The Solicitor General supported the grant of certiorari in Maui (but not in Kinder Morgan) to resolve the split in the circuit courts on whether the CWA covers activities that cause pollutants to be conveyed through groundwater to waters of the United States.
Conventional wisdom suggests the Supreme Court is likely to reverse the Ninth Circuit. However, once the Justices (and their clerks) have had the opportunity to dig into the record, they may find that CWA regulation actually makes sense in this situation. Some of the key facts are these.
- Maui originally considered an ocean outfall but opted for the less obvious injection wells located within a quarter mile of the shore.
- A 2013 EPA dye tracer study confirmed that the treated effluent enters the Pacific Ocean at Kahekili Beach – – a popular surfing and snorkeling beach.
- Monitoring has shown that nutrients, fecal coliform, and other pollutants in the effluent are impacting the reef and exposing the public to potential health risks at Kahekili.
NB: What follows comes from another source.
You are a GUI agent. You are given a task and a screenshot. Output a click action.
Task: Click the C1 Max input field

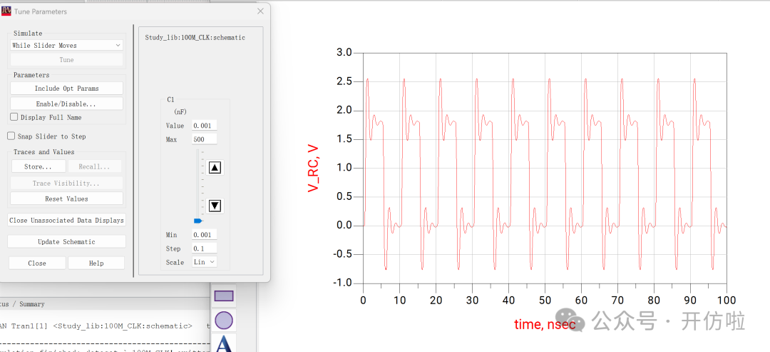pyautogui.click(x=205, y=139)
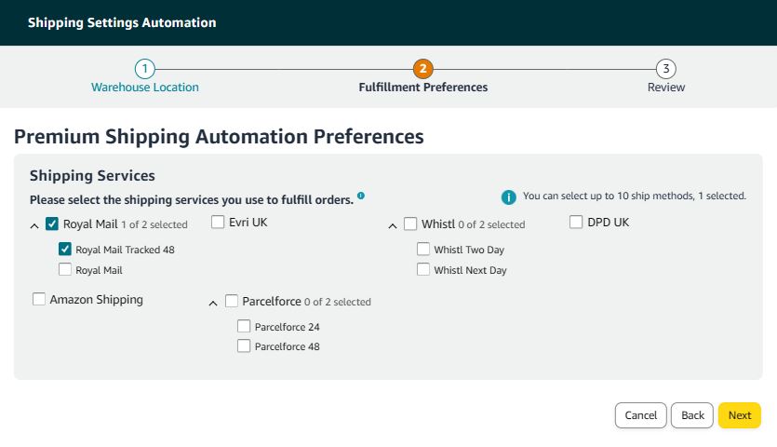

EPA studies have confirmed that reef productivity declined 44% over the time the system has been operating, and fecal coliform counts regularly exceed safe levels.
- EPA Region 9 advised Maui it would need to obtain a discharge permit and communicated that to the Hawaii Department of Health, which failed to take any action. EPA was acting under its 40+ year-old policy that discharges through ground water with a “direct and immediate” hydrologic connection to surface waters (i.e., the ocean) require a permit.
EPA is now reviewing this policy and may well change its position, either by adopting an interpretive rule or issuing guidance in some form. The Agency will no doubt try to complete this process before the Court hears argument in the fall. Should EPA adopt an interpretation that groundwater can never be the “conduit” for conveying pollutants for point sources to waters of the United States, the next question will be whether that new interpretation is entitled to any deference. Given the skepticism that several Justices have shown towards a mechanical application of Chevron, it will be interesting to see how this all “sugars off” as we say in Vermont.
We may soon get an answer to the question that the 9th Circuit ducked, namely when does the connection between a point source and a navigable water become too tenuous to support CWA liability.